=== Goal of the exercise ===
When you reach the line that contains "Task: Open Features for 2.0 SE [250PS]" below, transcribe it and each line after it word for word to the end of the records, omitting pictures.

□ □ □

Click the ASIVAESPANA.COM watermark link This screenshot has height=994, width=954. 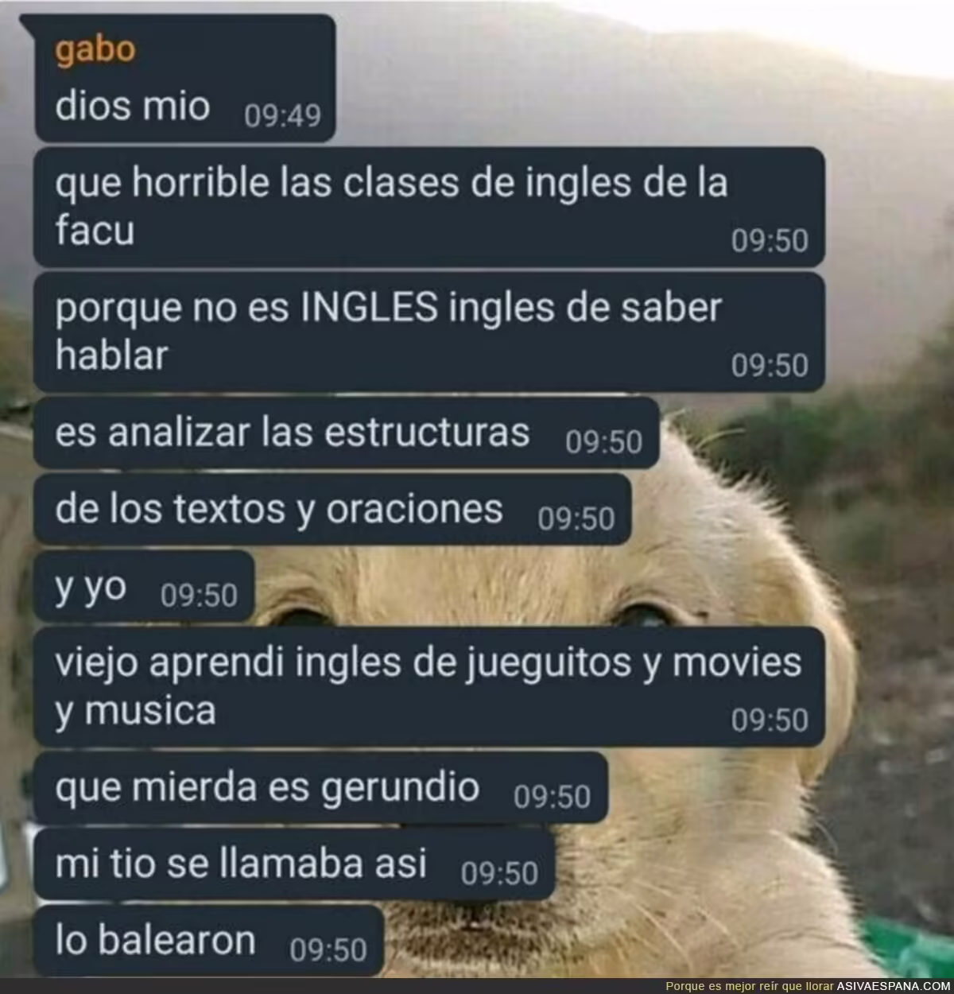894,986

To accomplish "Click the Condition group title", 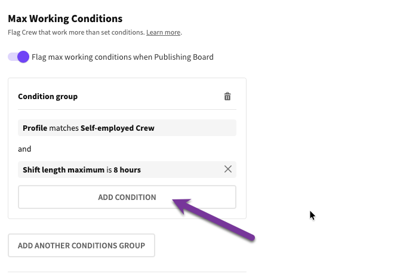I will (x=48, y=96).
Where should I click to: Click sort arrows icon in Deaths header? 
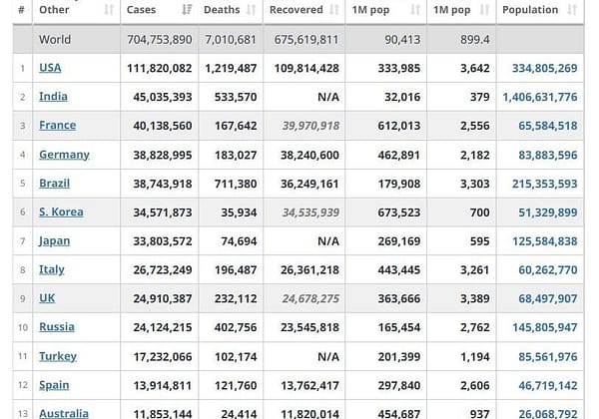[x=252, y=10]
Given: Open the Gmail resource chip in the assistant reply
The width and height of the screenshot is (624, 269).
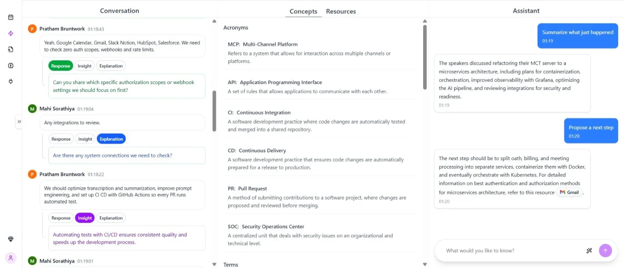Looking at the screenshot, I should pyautogui.click(x=569, y=192).
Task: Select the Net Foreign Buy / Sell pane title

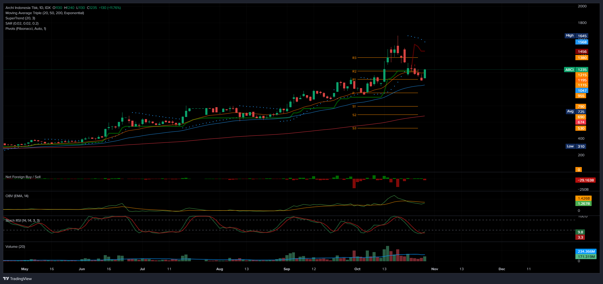Action: [x=23, y=177]
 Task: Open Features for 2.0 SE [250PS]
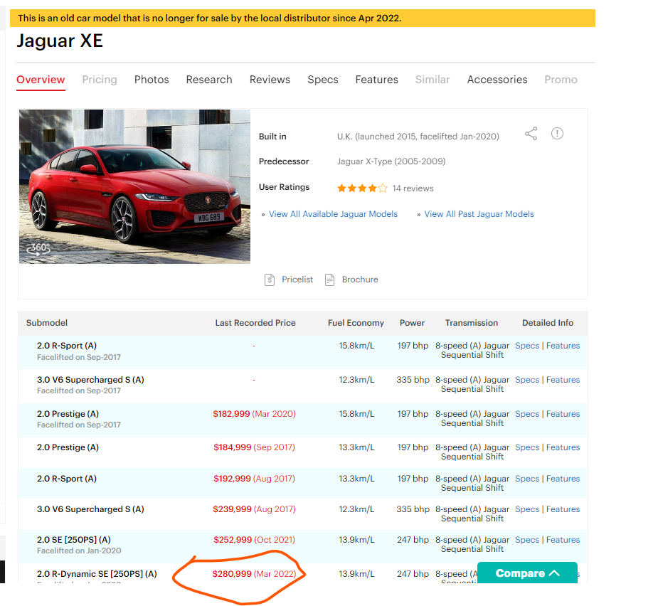(x=563, y=540)
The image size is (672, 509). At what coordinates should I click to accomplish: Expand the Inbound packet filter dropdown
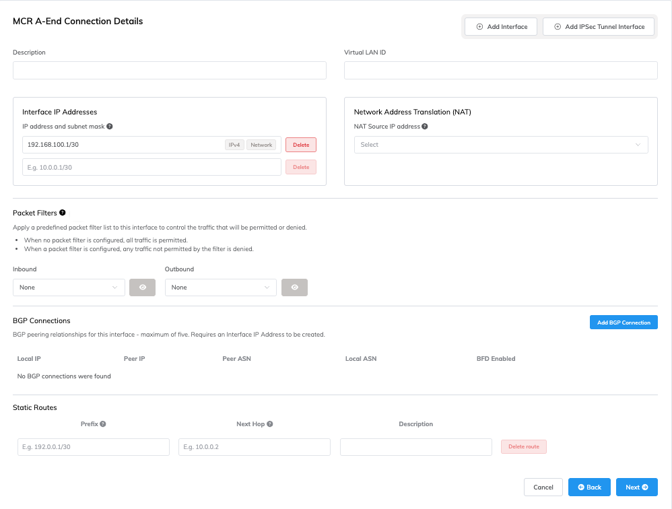[69, 287]
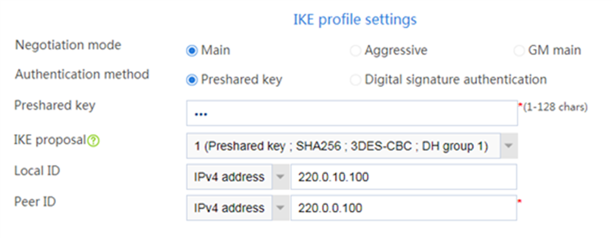Open the IKE proposal help icon

coord(94,141)
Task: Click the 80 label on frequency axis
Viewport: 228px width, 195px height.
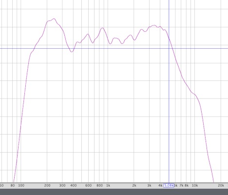Action: [13, 185]
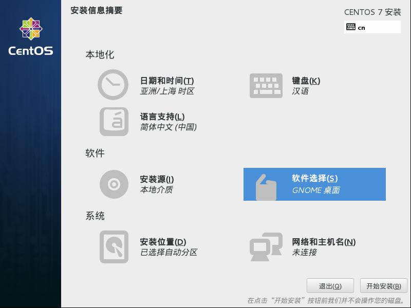This screenshot has height=308, width=411.
Task: Click the 亚洲/上海 时区 status text
Action: pos(167,91)
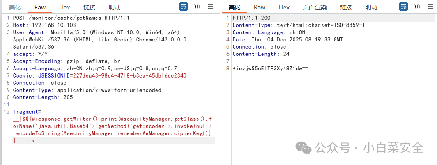Open the Hex tab of the response
Image resolution: width=437 pixels, height=165 pixels.
pyautogui.click(x=284, y=8)

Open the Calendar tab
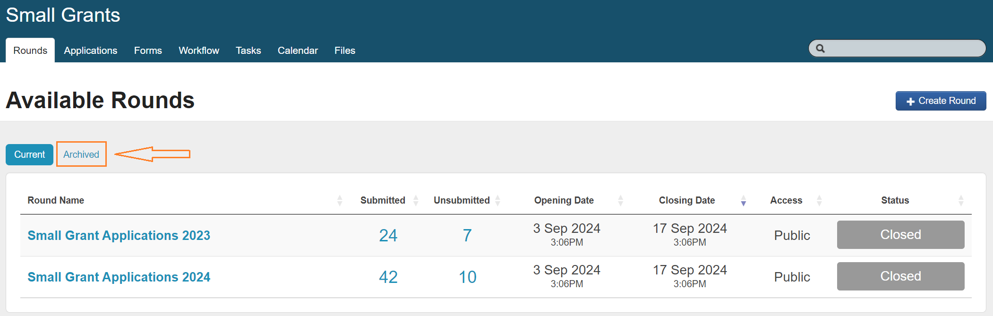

□ □ □

=== Exercise solution ===
 Task: Open Features for 2.0 SE [250PS]
(x=563, y=540)
The image size is (672, 509). At what coordinates should I click to accomplish: Expand the Inbound packet filter dropdown
[69, 287]
Open the IKE proposal help icon

coord(94,141)
Task: Click the 80 label on frequency axis
Viewport: 228px width, 195px height.
Action: [13, 185]
This screenshot has height=308, width=411.
Task: Click the 亚洲/上海 时区 status text
Action: pos(167,91)
Open the Hex tab of the response
Image resolution: width=437 pixels, height=165 pixels.
pyautogui.click(x=284, y=8)

Open the Calendar tab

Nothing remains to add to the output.